**What to work on:** Nothing should differ between your answer and the records below.

___ Available data ___

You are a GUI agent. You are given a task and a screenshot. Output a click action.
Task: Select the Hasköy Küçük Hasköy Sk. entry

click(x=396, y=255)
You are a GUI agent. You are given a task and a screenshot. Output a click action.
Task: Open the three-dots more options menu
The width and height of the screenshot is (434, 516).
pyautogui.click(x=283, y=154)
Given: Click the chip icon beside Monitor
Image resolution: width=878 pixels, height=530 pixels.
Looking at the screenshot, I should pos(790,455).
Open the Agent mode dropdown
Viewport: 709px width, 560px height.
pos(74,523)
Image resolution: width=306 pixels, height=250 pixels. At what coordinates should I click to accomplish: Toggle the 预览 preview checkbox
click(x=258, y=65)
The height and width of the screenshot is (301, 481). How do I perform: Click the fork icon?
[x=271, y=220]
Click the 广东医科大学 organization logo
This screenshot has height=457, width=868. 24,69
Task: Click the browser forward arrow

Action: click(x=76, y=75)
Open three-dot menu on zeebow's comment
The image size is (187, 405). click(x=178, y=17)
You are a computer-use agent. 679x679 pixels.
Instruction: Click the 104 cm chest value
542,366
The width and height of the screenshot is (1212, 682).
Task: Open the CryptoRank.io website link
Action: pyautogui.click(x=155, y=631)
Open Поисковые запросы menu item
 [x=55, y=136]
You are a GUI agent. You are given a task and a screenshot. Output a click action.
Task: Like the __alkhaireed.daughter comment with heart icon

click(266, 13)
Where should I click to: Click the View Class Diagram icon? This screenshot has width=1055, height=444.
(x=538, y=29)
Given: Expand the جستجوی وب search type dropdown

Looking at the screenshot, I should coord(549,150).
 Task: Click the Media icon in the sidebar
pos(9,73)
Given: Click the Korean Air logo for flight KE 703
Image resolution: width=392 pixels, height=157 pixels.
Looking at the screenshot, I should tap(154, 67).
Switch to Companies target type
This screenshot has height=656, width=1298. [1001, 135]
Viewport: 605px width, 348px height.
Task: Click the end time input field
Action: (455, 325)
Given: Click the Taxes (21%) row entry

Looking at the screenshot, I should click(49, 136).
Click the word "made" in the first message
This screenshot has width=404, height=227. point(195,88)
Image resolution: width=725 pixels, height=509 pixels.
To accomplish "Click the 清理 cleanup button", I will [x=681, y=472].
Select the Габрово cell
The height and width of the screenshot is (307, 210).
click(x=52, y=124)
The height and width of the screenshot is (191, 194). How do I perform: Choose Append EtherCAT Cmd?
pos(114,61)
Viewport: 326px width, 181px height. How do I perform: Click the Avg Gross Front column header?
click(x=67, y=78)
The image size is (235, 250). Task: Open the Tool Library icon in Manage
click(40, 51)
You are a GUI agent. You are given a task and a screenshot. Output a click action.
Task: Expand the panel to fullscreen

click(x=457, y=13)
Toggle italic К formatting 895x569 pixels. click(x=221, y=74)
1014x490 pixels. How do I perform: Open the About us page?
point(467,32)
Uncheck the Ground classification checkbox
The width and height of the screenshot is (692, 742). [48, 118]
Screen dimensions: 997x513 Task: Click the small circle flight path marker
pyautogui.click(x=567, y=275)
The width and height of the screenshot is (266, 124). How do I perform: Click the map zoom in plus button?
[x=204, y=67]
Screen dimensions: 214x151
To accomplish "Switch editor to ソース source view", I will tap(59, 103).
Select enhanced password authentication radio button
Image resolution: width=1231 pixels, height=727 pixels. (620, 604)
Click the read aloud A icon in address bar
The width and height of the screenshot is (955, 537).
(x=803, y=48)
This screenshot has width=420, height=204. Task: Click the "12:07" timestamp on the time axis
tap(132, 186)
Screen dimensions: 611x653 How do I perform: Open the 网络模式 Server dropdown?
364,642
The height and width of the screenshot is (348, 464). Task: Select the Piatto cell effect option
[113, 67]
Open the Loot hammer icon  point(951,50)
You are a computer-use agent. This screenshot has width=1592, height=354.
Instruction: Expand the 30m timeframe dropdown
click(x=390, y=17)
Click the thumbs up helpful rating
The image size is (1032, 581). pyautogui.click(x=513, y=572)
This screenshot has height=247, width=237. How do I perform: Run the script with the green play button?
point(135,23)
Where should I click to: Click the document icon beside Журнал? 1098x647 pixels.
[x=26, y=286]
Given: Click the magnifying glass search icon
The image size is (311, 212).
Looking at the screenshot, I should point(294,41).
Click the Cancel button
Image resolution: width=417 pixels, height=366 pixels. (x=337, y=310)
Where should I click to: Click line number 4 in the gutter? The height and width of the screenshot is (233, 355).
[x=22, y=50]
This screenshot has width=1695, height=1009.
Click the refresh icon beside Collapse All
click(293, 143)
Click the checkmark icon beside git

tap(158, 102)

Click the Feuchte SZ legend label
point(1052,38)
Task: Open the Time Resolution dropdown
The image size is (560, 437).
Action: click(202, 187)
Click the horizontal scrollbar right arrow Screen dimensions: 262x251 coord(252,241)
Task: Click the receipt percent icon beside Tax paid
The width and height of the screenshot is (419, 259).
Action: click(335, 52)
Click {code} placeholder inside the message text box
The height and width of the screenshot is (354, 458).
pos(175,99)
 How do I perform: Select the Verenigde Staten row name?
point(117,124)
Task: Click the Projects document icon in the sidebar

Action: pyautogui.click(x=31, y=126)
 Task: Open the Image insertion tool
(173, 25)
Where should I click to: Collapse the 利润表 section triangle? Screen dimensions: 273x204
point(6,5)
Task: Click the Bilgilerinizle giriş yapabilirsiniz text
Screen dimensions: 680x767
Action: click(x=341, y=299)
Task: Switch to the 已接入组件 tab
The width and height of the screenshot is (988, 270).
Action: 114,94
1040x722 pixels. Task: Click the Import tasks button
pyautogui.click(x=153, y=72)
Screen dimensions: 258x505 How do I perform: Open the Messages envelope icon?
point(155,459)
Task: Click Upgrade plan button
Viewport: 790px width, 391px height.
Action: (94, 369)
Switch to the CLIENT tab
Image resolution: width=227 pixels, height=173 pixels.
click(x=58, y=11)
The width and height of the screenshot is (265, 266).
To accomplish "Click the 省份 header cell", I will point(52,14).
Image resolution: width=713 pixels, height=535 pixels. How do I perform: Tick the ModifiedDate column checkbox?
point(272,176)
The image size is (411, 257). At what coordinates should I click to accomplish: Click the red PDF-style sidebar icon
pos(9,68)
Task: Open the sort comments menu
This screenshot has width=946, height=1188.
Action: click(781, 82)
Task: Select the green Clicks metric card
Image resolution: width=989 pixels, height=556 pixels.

___

**Task answer:**
You are a GUI agent. You are given a task and a screenshot. Output a click action.
Task: Select the Hasköy Küçük Hasköy Sk. entry

click(x=396, y=255)
You are a GUI agent. You are given a task and a screenshot. Output a click action.
Task: Open the three-dots more options menu
The width and height of the screenshot is (434, 516).
pyautogui.click(x=283, y=154)
Given: Click the chip icon beside Monitor
Image resolution: width=878 pixels, height=530 pixels.
Looking at the screenshot, I should pos(790,455).
Open the Agent mode dropdown
Viewport: 709px width, 560px height.
pos(74,523)
Image resolution: width=306 pixels, height=250 pixels. At what coordinates should I click to accomplish: Toggle the 预览 preview checkbox
click(x=258, y=65)
The height and width of the screenshot is (301, 481). How do I perform: Click the fork icon?
[x=271, y=220]
Click the 广东医科大学 organization logo
This screenshot has height=457, width=868. 24,69
Task: Click the browser forward arrow

Action: click(x=76, y=75)
Open three-dot menu on zeebow's comment
The image size is (187, 405). click(x=178, y=17)
You are a computer-use agent. 679x679 pixels.
Instruction: Click the 104 cm chest value
542,366
The width and height of the screenshot is (1212, 682).
Task: Open the CryptoRank.io website link
Action: pyautogui.click(x=155, y=631)
Open Поисковые запросы menu item
 [x=55, y=136]
You are a GUI agent. You are given a task and a screenshot. Output a click action.
Task: Like the __alkhaireed.daughter comment with heart icon

click(266, 13)
Where should I click to: Click the View Class Diagram icon? This screenshot has width=1055, height=444.
(x=538, y=29)
Given: Expand the جستجوی وب search type dropdown

Looking at the screenshot, I should coord(549,150).
 Task: Click the Media icon in the sidebar
pos(9,73)
Given: Click the Korean Air logo for flight KE 703
Image resolution: width=392 pixels, height=157 pixels.
Looking at the screenshot, I should tap(154, 67).
Switch to Companies target type
This screenshot has height=656, width=1298. [1001, 135]
Viewport: 605px width, 348px height.
Task: Click the end time input field
Action: (455, 325)
Given: Click the Taxes (21%) row entry

Looking at the screenshot, I should click(49, 136).
Click the word "made" in the first message
This screenshot has width=404, height=227. point(195,88)
Image resolution: width=725 pixels, height=509 pixels.
To accomplish "Click the 清理 cleanup button", I will [x=681, y=472].
Select the Габрово cell
The height and width of the screenshot is (307, 210).
click(x=52, y=124)
The height and width of the screenshot is (191, 194). How do I perform: Choose Append EtherCAT Cmd?
pos(114,61)
Viewport: 326px width, 181px height. How do I perform: Click the Avg Gross Front column header?
click(x=67, y=78)
The image size is (235, 250). Task: Open the Tool Library icon in Manage
click(40, 51)
You are a GUI agent. You are given a task and a screenshot. Output a click action.
Task: Expand the panel to fullscreen

click(x=457, y=13)
Toggle italic К formatting 895x569 pixels. click(x=221, y=74)
1014x490 pixels. How do I perform: Open the About us page?
point(467,32)
Uncheck the Ground classification checkbox
The width and height of the screenshot is (692, 742). [48, 118]
Screen dimensions: 997x513 Task: Click the small circle flight path marker
pyautogui.click(x=567, y=275)
The width and height of the screenshot is (266, 124). How do I perform: Click the map zoom in plus button?
[x=204, y=67]
Screen dimensions: 214x151
To accomplish "Switch editor to ソース source view", I will tap(59, 103).
Select enhanced password authentication radio button
Image resolution: width=1231 pixels, height=727 pixels. (620, 604)
Click the read aloud A icon in address bar
The width and height of the screenshot is (955, 537).
(x=803, y=48)
This screenshot has width=420, height=204. Task: Click the "12:07" timestamp on the time axis
tap(132, 186)
Screen dimensions: 611x653 How do I perform: Open the 网络模式 Server dropdown?
364,642
The height and width of the screenshot is (348, 464). Task: Select the Piatto cell effect option
[113, 67]
Open the Loot hammer icon  point(951,50)
You are a computer-use agent. This screenshot has width=1592, height=354.
Instruction: Expand the 30m timeframe dropdown
click(x=390, y=17)
Click the thumbs up helpful rating
The image size is (1032, 581). pyautogui.click(x=513, y=572)
This screenshot has height=247, width=237. How do I perform: Run the script with the green play button?
point(135,23)
Where should I click to: Click the document icon beside Журнал? 1098x647 pixels.
[x=26, y=286]
Given: Click the magnifying glass search icon
The image size is (311, 212).
Looking at the screenshot, I should point(294,41).
Click the Cancel button
Image resolution: width=417 pixels, height=366 pixels. (x=337, y=310)
Where should I click to: Click line number 4 in the gutter? The height and width of the screenshot is (233, 355).
[x=22, y=50]
This screenshot has width=1695, height=1009.
Click the refresh icon beside Collapse All
click(293, 143)
Click the checkmark icon beside git

tap(158, 102)

Click the Feuchte SZ legend label
point(1052,38)
Task: Open the Time Resolution dropdown
The image size is (560, 437).
Action: click(202, 187)
Click the horizontal scrollbar right arrow Screen dimensions: 262x251 coord(252,241)
Task: Click the receipt percent icon beside Tax paid
The width and height of the screenshot is (419, 259).
Action: click(335, 52)
Click {code} placeholder inside the message text box
The height and width of the screenshot is (354, 458).
pos(175,99)
 How do I perform: Select the Verenigde Staten row name?
point(117,124)
Task: Click the Projects document icon in the sidebar

Action: pyautogui.click(x=31, y=126)
 Task: Open the Image insertion tool
(173, 25)
Where should I click to: Collapse the 利润表 section triangle? Screen dimensions: 273x204
point(6,5)
Task: Click the Bilgilerinizle giriş yapabilirsiniz text
Screen dimensions: 680x767
Action: click(x=341, y=299)
Task: Switch to the 已接入组件 tab
The width and height of the screenshot is (988, 270).
Action: 114,94
1040x722 pixels. Task: Click the Import tasks button
pyautogui.click(x=153, y=72)
Screen dimensions: 258x505 How do I perform: Open the Messages envelope icon?
point(155,459)
Task: Click Upgrade plan button
Viewport: 790px width, 391px height.
Action: (94, 369)
Switch to the CLIENT tab
Image resolution: width=227 pixels, height=173 pixels.
click(x=58, y=11)
The width and height of the screenshot is (265, 266).
To accomplish "Click the 省份 header cell", I will point(52,14).
Image resolution: width=713 pixels, height=535 pixels. How do I perform: Tick the ModifiedDate column checkbox?
point(272,176)
The image size is (411, 257). At what coordinates should I click to accomplish: Click the red PDF-style sidebar icon
pos(9,68)
Task: Open the sort comments menu
This screenshot has width=946, height=1188.
Action: click(781, 82)
Task: Select the green Clicks metric card
Image resolution: width=989 pixels, height=556 pixels.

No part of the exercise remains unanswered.